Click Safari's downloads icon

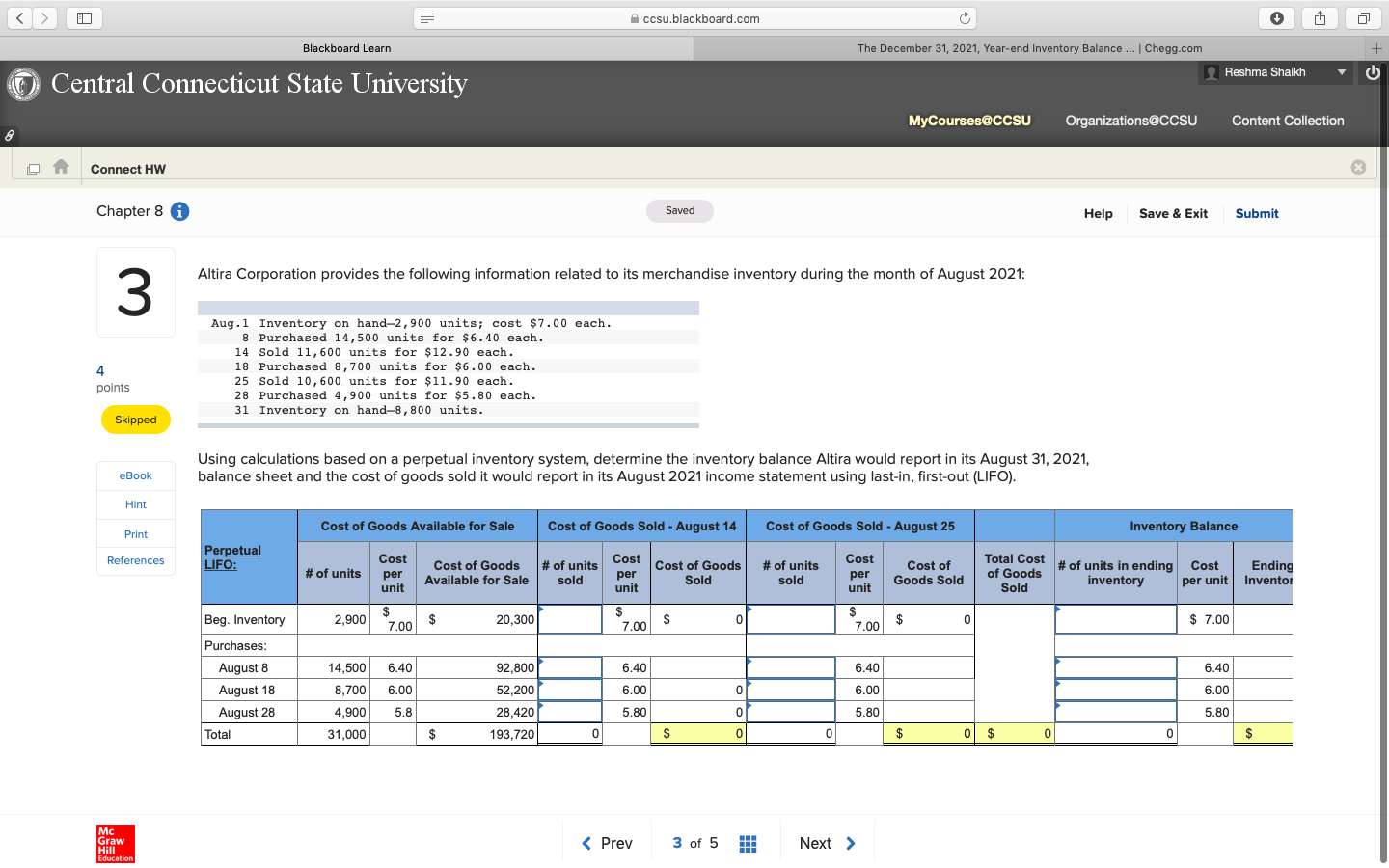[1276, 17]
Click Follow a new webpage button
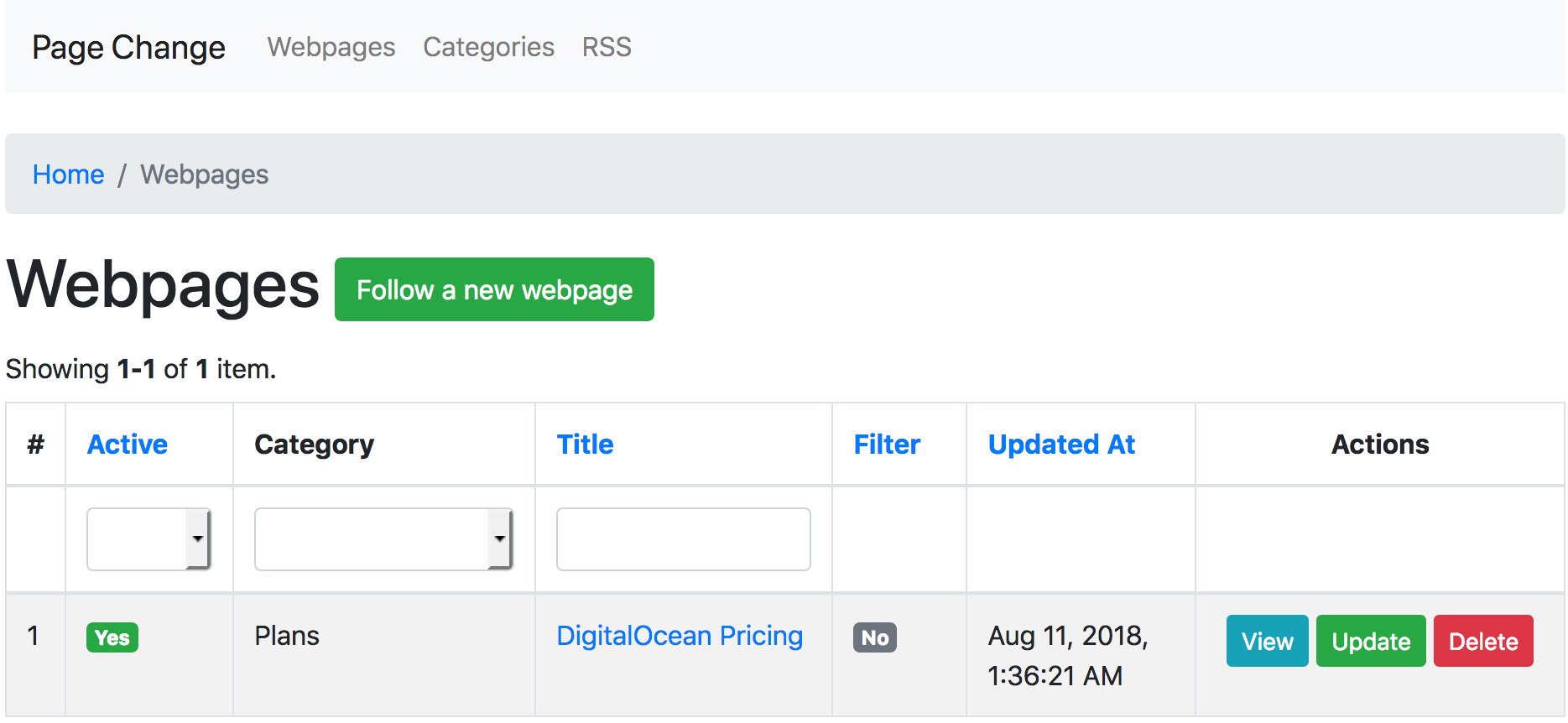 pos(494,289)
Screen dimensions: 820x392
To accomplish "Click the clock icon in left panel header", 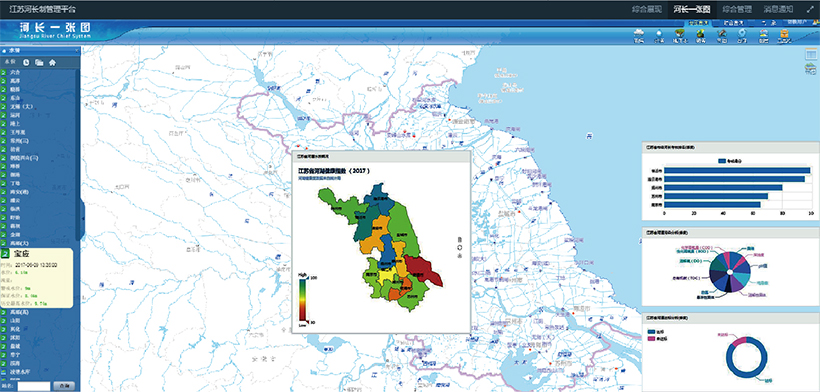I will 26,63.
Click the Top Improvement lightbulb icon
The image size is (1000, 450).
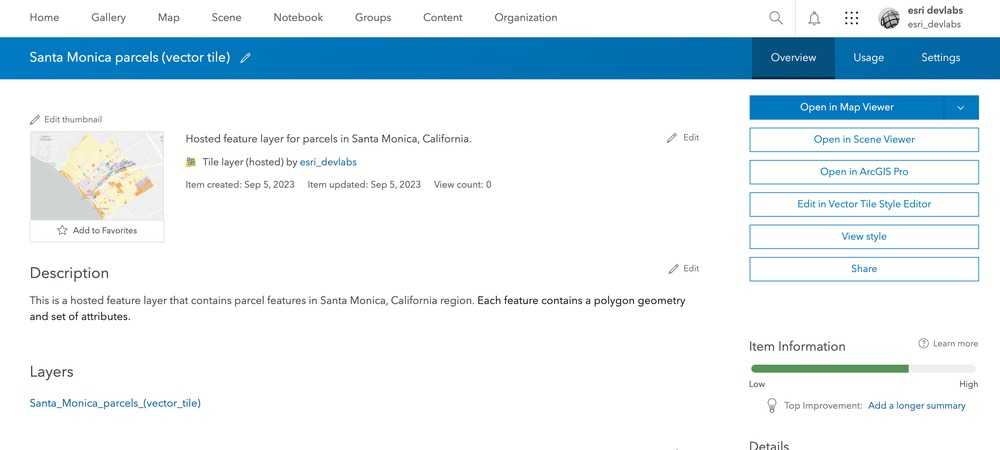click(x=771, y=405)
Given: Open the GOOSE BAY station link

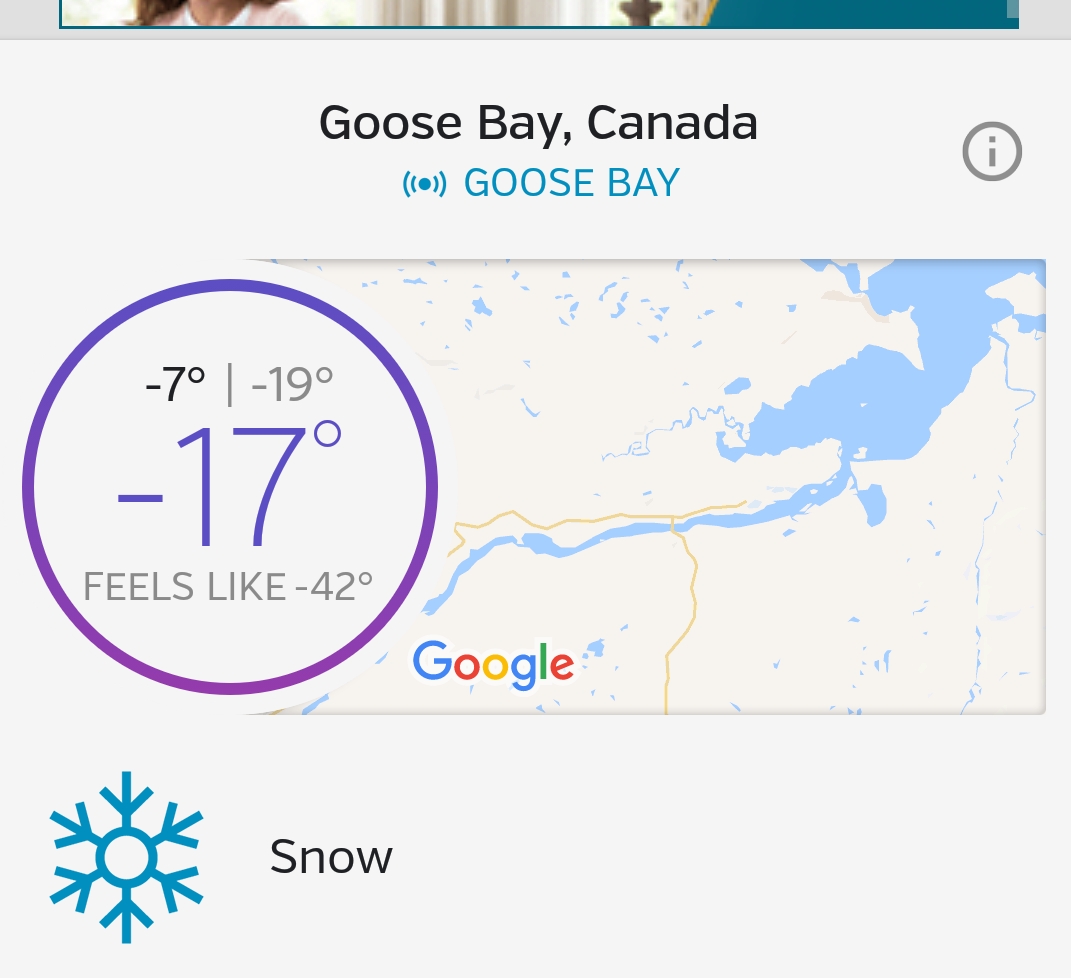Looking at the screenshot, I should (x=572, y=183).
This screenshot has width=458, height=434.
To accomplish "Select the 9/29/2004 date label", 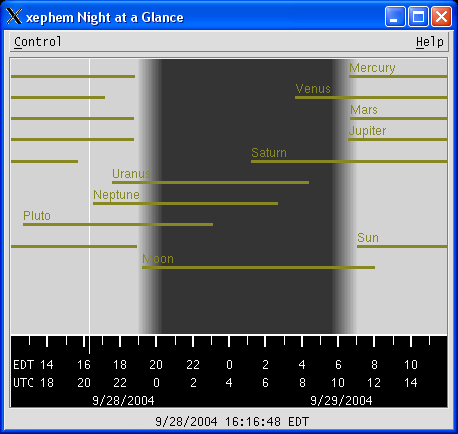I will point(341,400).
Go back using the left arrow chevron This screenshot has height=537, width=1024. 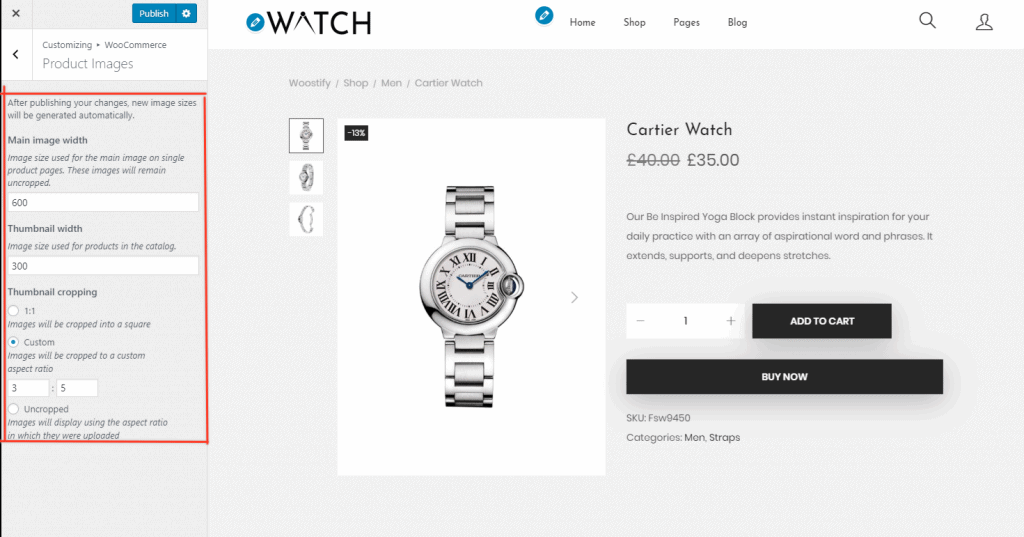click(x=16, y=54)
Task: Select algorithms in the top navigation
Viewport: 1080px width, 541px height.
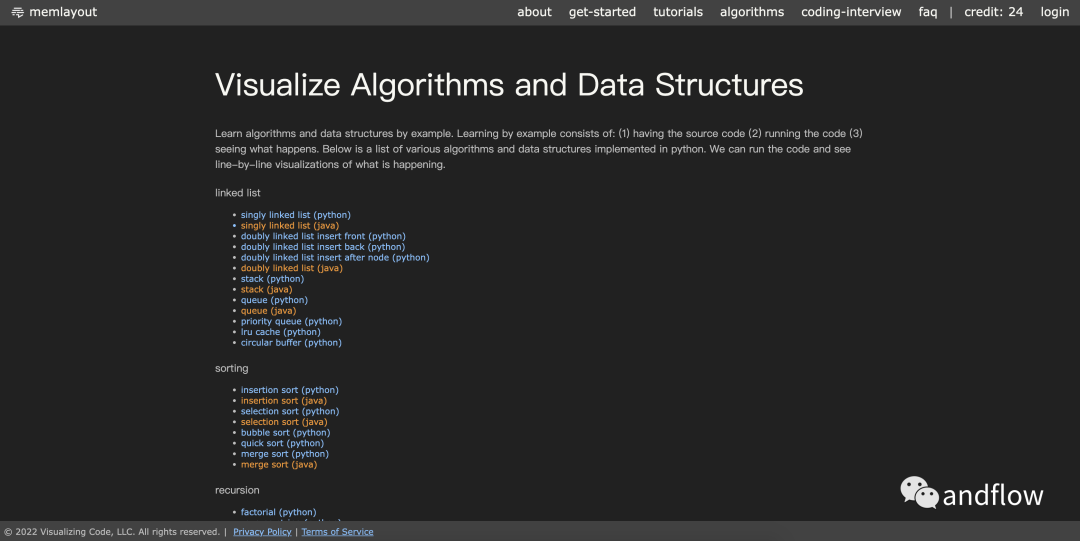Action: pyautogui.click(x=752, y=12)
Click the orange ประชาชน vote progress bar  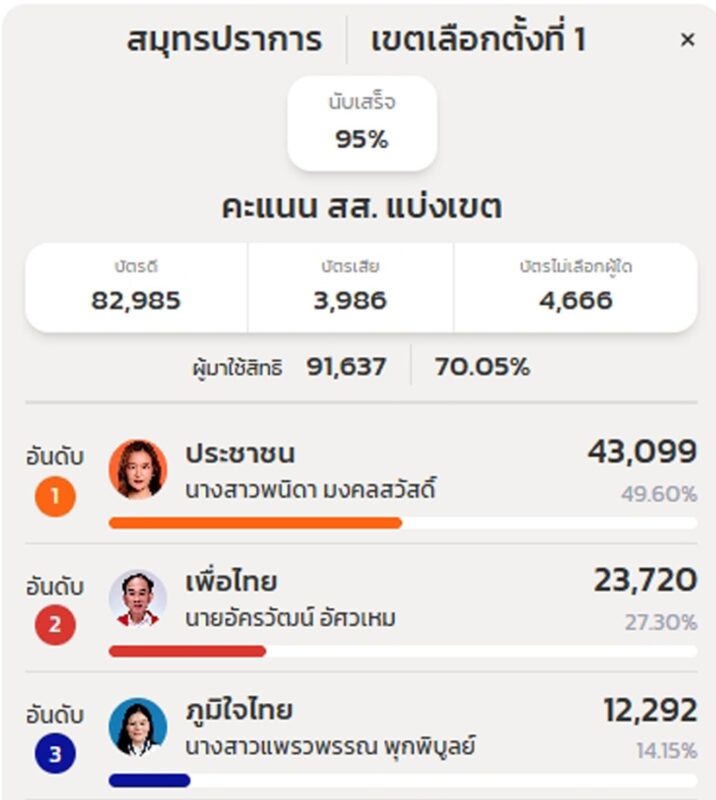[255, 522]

····················

In the listing above, find the line with "Click the Top Improvement lightbulb icon" and the line with "This screenshot has width=458, height=434.". Copy both of them and every line between, exactly, but not the pictures.

Click the Top Improvement lightbulb icon
The image size is (1000, 450).
click(x=771, y=405)
Given: Open the GOOSE BAY station link

Looking at the screenshot, I should (x=572, y=183).
This screenshot has width=458, height=434.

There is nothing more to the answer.